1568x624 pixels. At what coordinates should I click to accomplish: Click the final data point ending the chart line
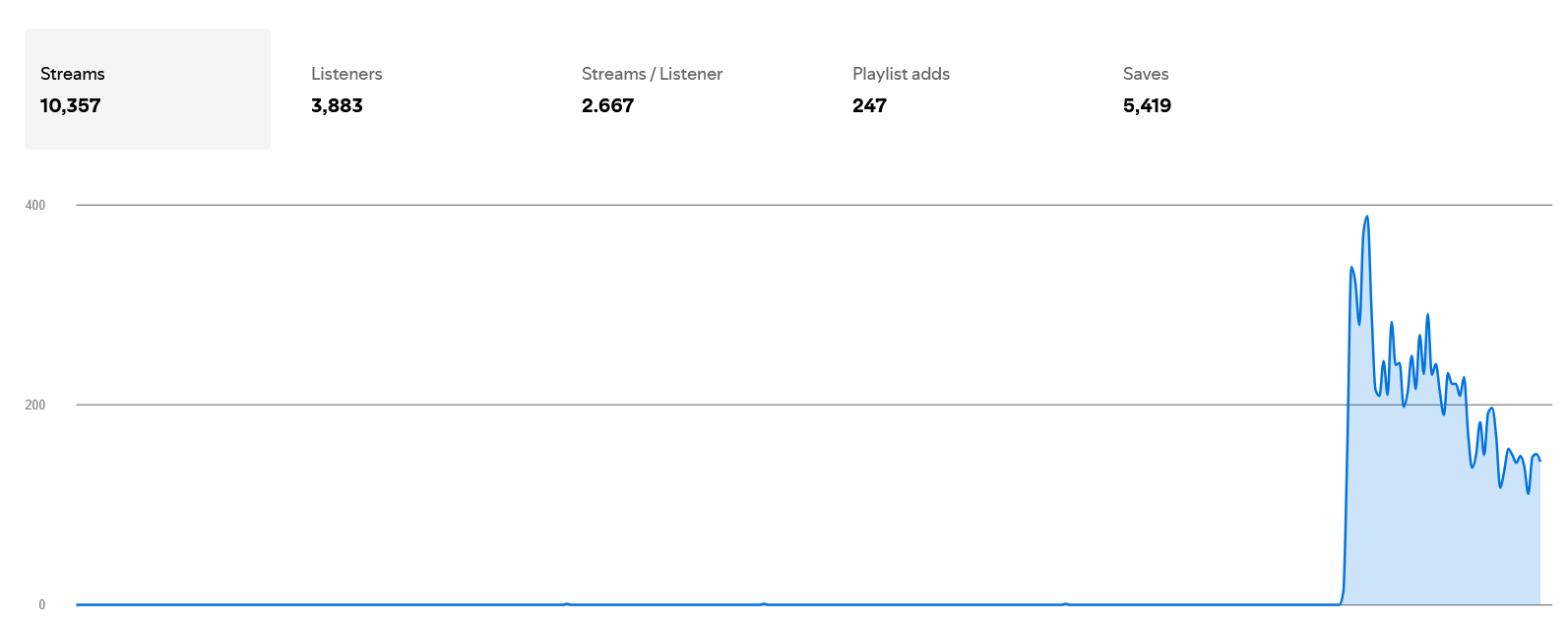[1539, 460]
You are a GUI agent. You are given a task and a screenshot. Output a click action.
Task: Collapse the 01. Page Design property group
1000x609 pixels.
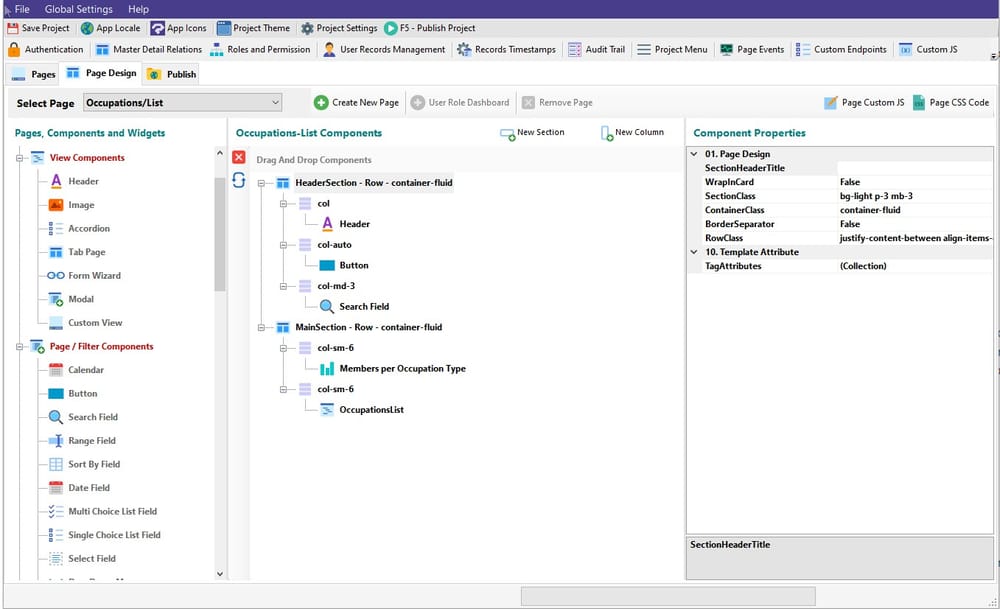click(693, 154)
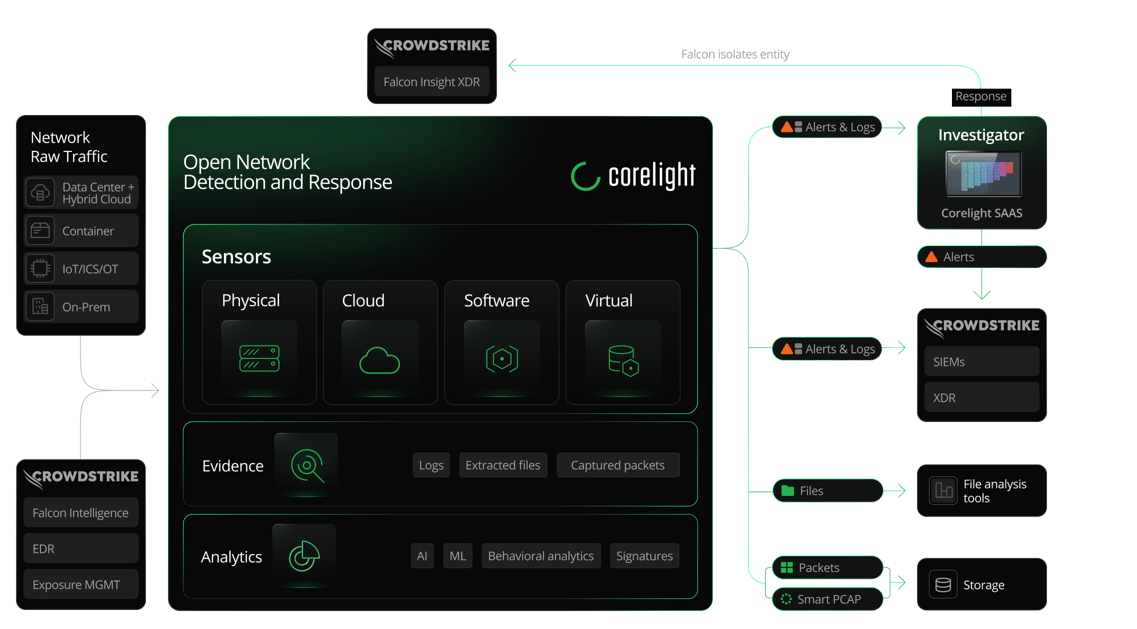Select the Analytics pie chart icon
Viewport: 1137px width, 629px height.
(x=305, y=556)
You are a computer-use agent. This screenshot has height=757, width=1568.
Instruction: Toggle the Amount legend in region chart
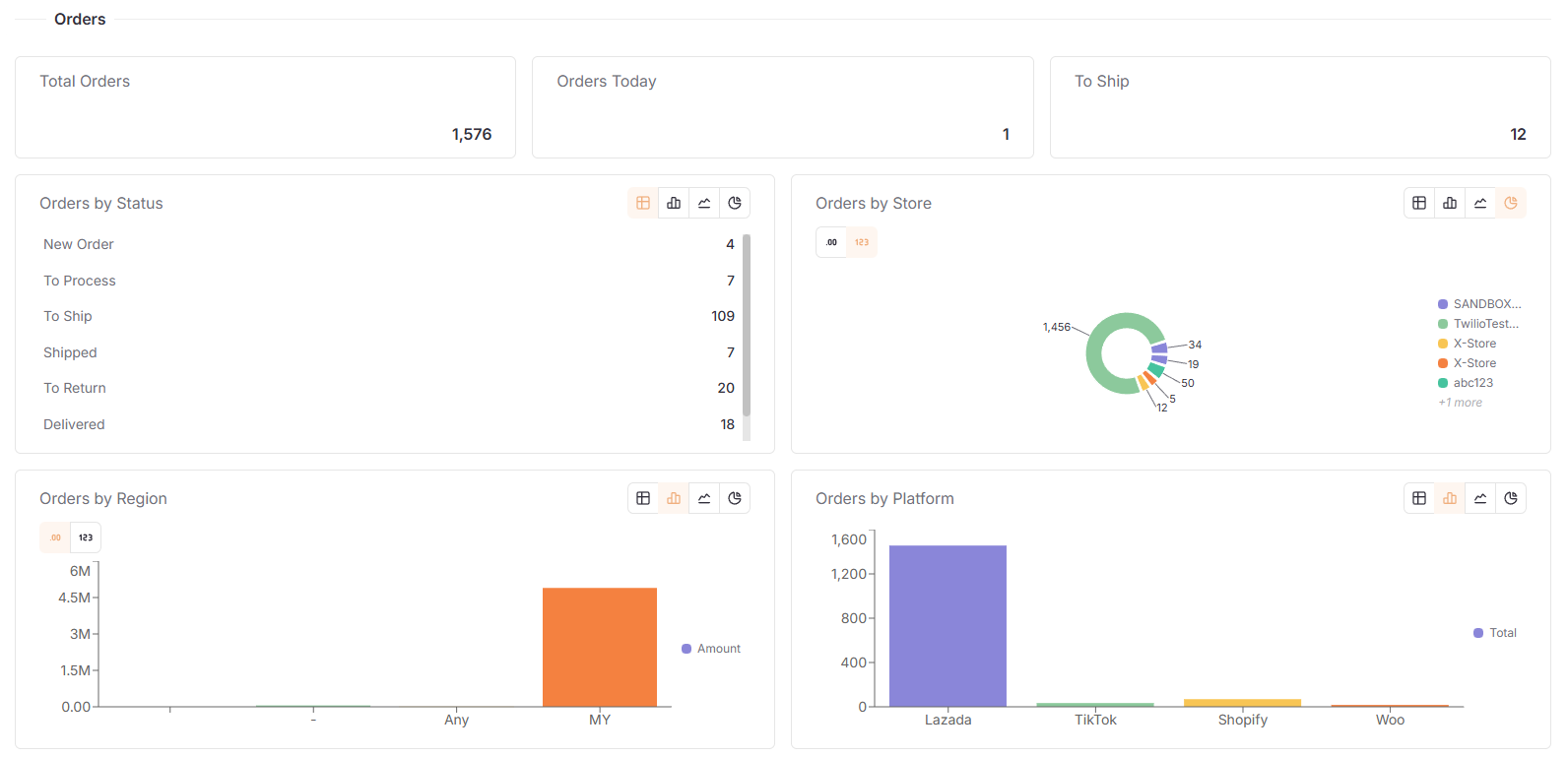coord(711,649)
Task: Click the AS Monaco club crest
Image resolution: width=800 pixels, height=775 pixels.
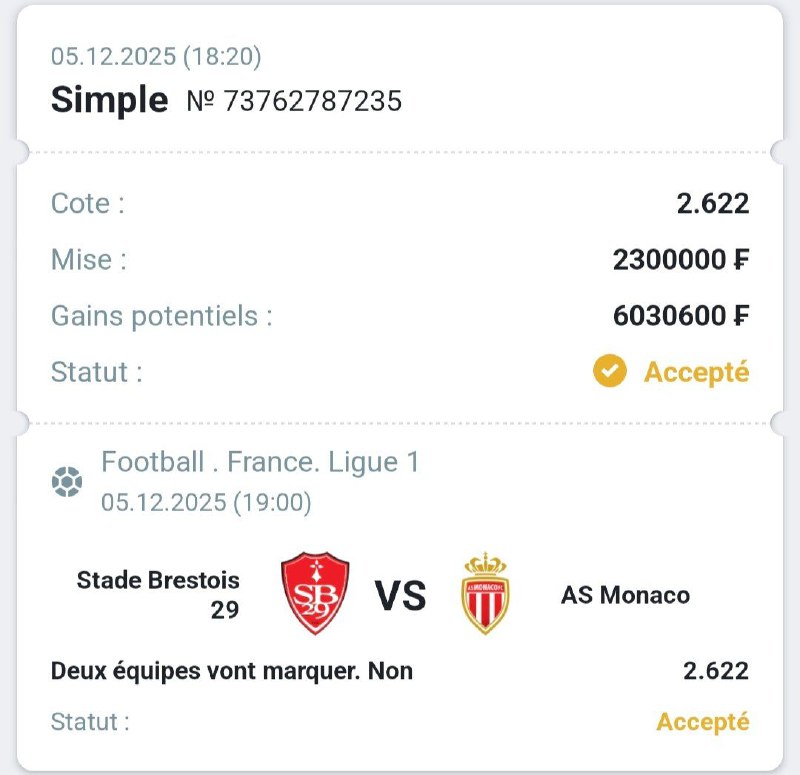Action: tap(486, 594)
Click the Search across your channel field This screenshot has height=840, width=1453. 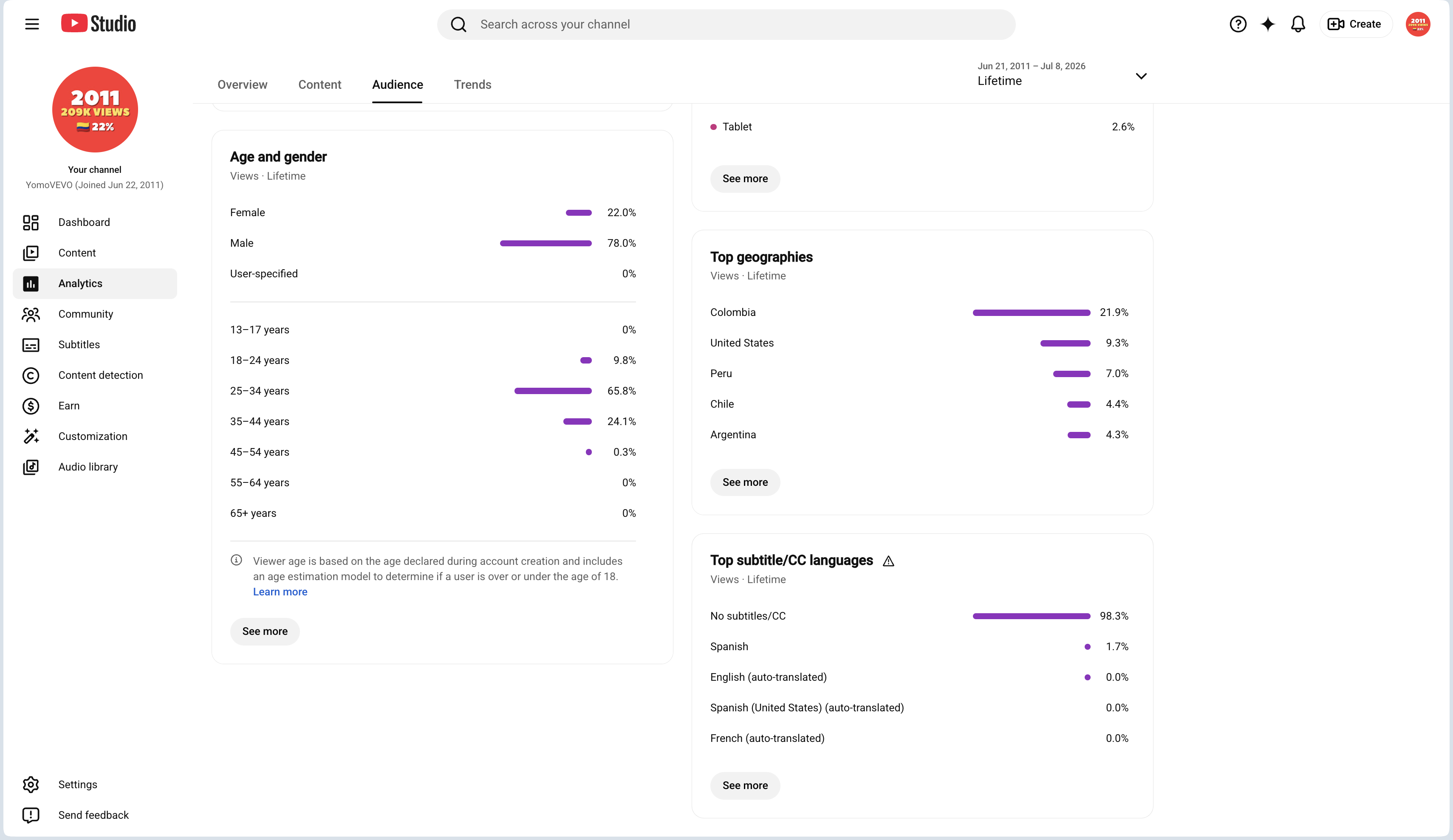726,24
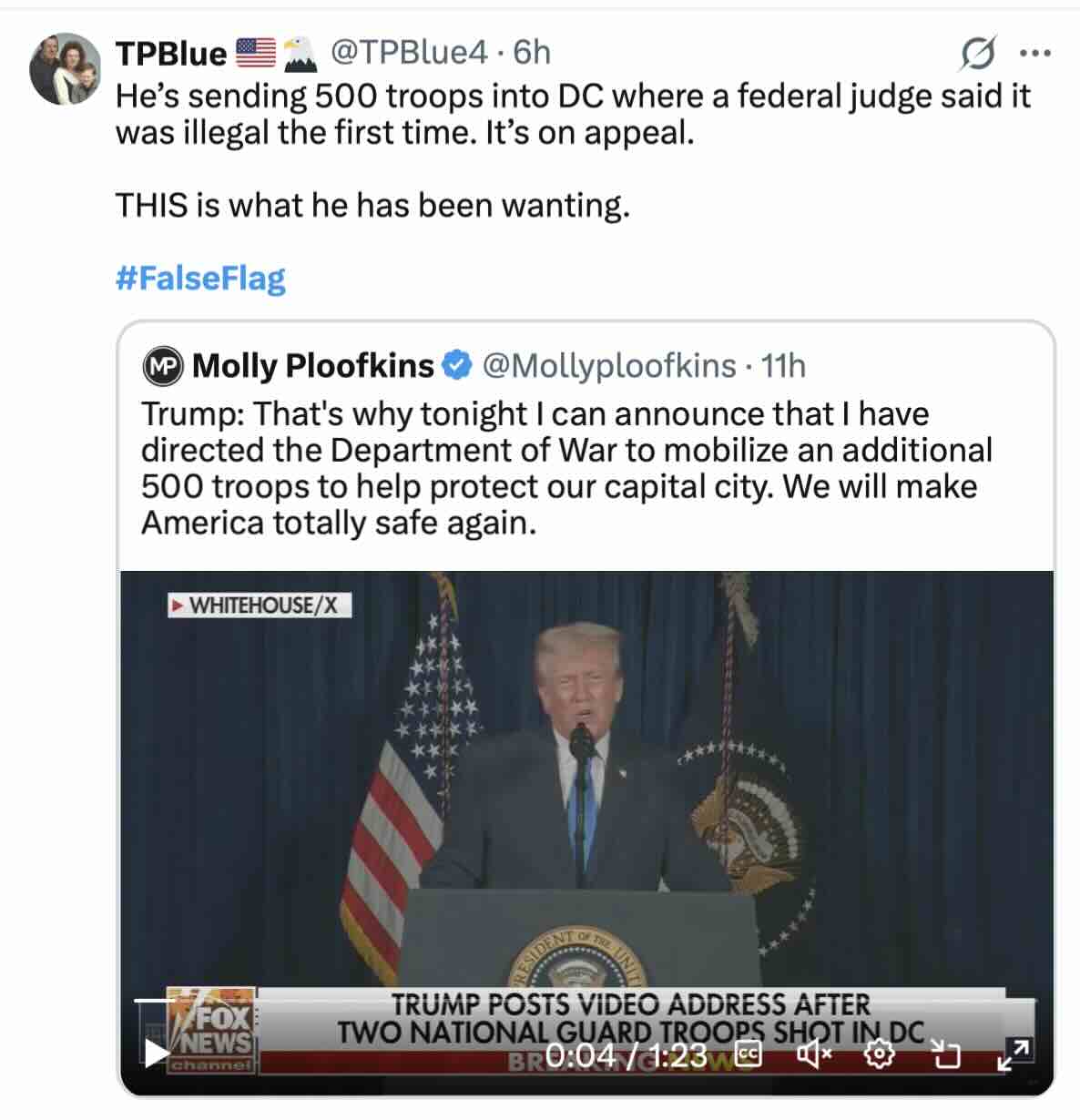Toggle closed captions on the video
The image size is (1080, 1120).
coord(749,1054)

====

Put every line from the start of the rows down through the line containing "coord(711,649)" into a numbered list, omitting blank lines. Leave the pictures out of the answer.

RESULT:
1. 1568x624 pixels. At what coordinates should I click to accomplish: Click the final data point ending the chart line
2. [1539, 460]
3. You are a GUI agent. You are given a task and a screenshot. Output a click action.
4. Task: Collapse the 01. Page Design property group
5. 1000x609 pixels.
6. click(693, 154)
7. Select the Analytics pie chart icon
8. Viewport: 1137px width, 629px height.
9. (x=305, y=556)
10. You are a computer-use agent. This screenshot has height=757, width=1568.
11. Instruction: Toggle the Amount legend in region chart
12. coord(711,649)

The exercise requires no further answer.